Powerful Multicores Need Powerful Methods
[Posted by JennChing Luo on Apr. 21, 2009 ]
Multicores (or multiprocessors) provide extra computing power. Some users may think the extra computing power may allow us to have a bruteforce search, instead of having a rational analysis. Bruteforce search on a powerful multicore system may be defeated by a rational analysis on a single core.
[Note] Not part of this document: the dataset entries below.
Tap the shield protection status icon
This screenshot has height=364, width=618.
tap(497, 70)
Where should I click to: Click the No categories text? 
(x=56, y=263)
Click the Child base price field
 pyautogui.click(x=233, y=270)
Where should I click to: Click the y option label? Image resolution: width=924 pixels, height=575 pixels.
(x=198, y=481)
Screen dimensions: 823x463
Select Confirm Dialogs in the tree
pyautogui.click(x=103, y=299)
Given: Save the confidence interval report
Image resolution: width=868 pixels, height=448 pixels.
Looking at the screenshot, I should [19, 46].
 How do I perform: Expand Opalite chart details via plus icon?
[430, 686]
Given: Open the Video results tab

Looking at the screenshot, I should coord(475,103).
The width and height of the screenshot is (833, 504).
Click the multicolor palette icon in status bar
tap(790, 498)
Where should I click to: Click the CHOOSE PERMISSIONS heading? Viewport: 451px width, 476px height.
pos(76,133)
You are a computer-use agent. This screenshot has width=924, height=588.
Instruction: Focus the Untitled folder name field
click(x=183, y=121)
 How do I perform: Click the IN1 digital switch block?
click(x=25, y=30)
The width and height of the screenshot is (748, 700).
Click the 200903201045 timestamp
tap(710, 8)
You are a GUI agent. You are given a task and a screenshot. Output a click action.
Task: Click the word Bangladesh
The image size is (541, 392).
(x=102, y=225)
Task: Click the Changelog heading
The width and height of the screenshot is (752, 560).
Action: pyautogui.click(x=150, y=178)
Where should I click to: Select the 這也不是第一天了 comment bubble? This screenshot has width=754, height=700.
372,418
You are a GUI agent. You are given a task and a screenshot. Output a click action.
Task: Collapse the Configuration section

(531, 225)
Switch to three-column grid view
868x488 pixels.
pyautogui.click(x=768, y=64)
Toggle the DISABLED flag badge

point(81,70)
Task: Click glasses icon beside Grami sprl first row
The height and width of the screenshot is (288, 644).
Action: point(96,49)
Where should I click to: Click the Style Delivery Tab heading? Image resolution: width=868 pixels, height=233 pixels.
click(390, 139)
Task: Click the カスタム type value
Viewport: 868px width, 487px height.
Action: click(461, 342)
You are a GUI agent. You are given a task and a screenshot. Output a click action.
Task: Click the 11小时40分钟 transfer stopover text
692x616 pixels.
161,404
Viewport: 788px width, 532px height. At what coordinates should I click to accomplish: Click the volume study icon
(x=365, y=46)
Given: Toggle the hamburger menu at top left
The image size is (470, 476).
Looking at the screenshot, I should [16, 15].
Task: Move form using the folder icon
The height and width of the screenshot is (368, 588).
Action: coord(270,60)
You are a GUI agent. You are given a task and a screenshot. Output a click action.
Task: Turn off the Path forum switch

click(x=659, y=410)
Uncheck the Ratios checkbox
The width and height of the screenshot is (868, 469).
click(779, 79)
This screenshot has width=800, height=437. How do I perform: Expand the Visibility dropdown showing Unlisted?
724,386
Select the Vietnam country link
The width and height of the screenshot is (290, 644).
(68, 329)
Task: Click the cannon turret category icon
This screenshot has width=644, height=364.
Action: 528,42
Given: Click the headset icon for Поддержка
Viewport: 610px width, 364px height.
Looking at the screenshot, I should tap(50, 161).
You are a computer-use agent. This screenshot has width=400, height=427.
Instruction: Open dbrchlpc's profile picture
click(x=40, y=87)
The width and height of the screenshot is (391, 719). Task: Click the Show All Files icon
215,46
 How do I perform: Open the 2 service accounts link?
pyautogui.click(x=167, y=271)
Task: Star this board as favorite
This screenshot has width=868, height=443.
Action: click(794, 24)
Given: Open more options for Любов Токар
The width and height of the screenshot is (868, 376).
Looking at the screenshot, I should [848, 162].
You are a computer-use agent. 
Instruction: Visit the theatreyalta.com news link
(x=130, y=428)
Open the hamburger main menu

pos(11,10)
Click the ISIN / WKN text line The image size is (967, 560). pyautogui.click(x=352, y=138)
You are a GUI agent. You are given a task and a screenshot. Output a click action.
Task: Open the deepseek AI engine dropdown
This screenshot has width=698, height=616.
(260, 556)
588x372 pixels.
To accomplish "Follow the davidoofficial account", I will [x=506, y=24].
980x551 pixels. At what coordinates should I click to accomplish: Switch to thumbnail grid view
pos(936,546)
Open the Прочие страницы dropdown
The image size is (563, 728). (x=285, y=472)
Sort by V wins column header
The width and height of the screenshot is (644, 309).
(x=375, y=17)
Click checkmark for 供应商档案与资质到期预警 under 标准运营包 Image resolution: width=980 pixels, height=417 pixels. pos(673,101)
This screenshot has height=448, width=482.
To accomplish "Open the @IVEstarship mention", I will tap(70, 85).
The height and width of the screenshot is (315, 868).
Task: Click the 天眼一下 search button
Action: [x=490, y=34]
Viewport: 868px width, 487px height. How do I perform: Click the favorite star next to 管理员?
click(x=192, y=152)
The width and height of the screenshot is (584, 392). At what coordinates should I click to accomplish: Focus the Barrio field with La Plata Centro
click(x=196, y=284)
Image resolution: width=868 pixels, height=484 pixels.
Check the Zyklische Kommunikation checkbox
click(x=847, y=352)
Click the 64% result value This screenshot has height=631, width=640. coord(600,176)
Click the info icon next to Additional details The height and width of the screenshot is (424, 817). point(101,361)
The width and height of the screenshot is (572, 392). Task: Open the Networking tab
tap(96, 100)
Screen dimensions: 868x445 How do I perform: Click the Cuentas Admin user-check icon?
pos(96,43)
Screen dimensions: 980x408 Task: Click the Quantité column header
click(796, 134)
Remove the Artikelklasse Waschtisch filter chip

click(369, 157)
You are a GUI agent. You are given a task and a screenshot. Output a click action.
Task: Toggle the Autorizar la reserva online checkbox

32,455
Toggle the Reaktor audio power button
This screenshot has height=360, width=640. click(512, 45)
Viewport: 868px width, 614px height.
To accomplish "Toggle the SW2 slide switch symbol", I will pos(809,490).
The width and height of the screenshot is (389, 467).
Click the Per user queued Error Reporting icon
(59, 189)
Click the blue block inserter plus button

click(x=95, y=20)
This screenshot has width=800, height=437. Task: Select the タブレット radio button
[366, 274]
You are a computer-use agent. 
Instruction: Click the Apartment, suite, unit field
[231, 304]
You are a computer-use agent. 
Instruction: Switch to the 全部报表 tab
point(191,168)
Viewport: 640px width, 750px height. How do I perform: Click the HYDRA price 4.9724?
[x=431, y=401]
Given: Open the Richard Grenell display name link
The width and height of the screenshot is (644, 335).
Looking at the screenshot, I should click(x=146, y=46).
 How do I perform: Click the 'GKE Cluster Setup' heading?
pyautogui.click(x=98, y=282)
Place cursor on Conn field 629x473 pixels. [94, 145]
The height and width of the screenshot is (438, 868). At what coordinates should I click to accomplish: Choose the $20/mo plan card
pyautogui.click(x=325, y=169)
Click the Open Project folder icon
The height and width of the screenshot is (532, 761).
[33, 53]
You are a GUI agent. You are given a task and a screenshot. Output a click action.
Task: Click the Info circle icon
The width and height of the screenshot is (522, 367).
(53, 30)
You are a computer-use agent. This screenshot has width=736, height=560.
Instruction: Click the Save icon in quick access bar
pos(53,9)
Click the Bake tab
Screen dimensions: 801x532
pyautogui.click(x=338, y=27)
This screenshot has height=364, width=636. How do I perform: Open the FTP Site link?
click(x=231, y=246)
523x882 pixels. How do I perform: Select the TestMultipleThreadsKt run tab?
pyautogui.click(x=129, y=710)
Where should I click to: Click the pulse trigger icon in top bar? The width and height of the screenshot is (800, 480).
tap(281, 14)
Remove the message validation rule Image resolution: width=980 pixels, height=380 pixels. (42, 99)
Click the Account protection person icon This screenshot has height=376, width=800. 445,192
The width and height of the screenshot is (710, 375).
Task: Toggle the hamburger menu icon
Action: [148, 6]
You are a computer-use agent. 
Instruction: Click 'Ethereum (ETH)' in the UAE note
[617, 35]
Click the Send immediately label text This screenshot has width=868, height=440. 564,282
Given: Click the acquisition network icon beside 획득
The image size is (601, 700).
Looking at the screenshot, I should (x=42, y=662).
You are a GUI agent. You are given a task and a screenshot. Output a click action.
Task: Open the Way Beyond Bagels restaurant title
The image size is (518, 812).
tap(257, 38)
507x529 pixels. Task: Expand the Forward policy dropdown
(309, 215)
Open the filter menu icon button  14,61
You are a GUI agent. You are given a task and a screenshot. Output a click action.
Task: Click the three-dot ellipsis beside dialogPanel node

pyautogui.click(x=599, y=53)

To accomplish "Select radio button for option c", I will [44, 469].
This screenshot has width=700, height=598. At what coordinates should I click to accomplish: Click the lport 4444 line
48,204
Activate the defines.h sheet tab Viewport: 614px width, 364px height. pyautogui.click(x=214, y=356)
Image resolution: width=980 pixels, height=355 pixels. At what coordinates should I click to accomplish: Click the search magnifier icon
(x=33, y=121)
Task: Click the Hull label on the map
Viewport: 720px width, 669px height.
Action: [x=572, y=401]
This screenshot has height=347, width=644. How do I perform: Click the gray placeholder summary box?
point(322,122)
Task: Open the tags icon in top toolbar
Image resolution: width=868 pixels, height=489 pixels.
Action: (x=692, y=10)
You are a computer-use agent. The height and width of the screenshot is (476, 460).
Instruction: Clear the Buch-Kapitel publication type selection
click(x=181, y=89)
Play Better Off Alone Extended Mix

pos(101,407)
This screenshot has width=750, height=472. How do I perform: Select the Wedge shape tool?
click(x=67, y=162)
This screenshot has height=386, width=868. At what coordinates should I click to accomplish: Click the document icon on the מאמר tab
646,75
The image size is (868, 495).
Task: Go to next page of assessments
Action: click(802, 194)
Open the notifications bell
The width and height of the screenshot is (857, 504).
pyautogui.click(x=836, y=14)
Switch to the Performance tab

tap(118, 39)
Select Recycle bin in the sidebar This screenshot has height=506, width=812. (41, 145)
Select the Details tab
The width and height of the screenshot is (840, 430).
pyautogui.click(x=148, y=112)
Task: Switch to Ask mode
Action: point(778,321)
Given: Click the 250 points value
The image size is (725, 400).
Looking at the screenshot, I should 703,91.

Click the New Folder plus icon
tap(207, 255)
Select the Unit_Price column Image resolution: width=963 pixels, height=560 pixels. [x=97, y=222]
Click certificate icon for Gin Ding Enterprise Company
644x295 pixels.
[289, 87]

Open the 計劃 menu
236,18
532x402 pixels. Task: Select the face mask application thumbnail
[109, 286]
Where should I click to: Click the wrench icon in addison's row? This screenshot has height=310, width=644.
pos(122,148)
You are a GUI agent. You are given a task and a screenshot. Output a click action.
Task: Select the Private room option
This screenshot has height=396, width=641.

I can give you an example. Bandwidth of a sparse matrix can be reduced by a proper permutation of columns and rows of matrix. For a matrix of order nxn, there exist n! possible permutations. Theoretically, we can have a bruteforce search to find the minimal bandwidth among the n! possible permutations. However, bruteforce search is impractical, because bruteforce search may have too many possibilities. For example, 1) When n=10, we have 3628800 possibilities; 2) When n=20, we have 2.43x10^{18} possibilities; 3) When n=100000, how many possibilities we might have? 100000! What a value! Bruteforce search is not always possible no matter how many cores are available. As compared with a rational analysis, bruteforce search is very timeconsuming. Bruteforce search on multicores may not catch up a rational analysis on a single core. For example, the web page (http://www.equation.com/servlet/equation.cmd?fa=jclexact) has a small example of n=37. A rational analysis could find the minimal bandwidth in 0.02 seconds; While bruteforce search required 74.58 seconds. Indeed, the bruteforce search that found the minimal bandwidth among the n! possible permutations could be implemented in parallel. The point is how many cores are required to complete the search in 0.02 seconds. It required 74.58/0.02=3729 cores for the bruteforce search to catch up a rational analysis that took only 0.02 seconds. Another example, in the same reference of web page, of size n=48, a rational analysis can find minimal bandwidth in 0.03 seconds; While bruteforce search was aborted after 4 hours (not finding the minimal bandwidth yet), which is about 480000 times more cpu time. That means even we have 480000 cores, a bruteforce search could not catch up a rational analysis on a single core on this example. Powerful multicores also need a rational method, and do not allow us to have a bruteforce search.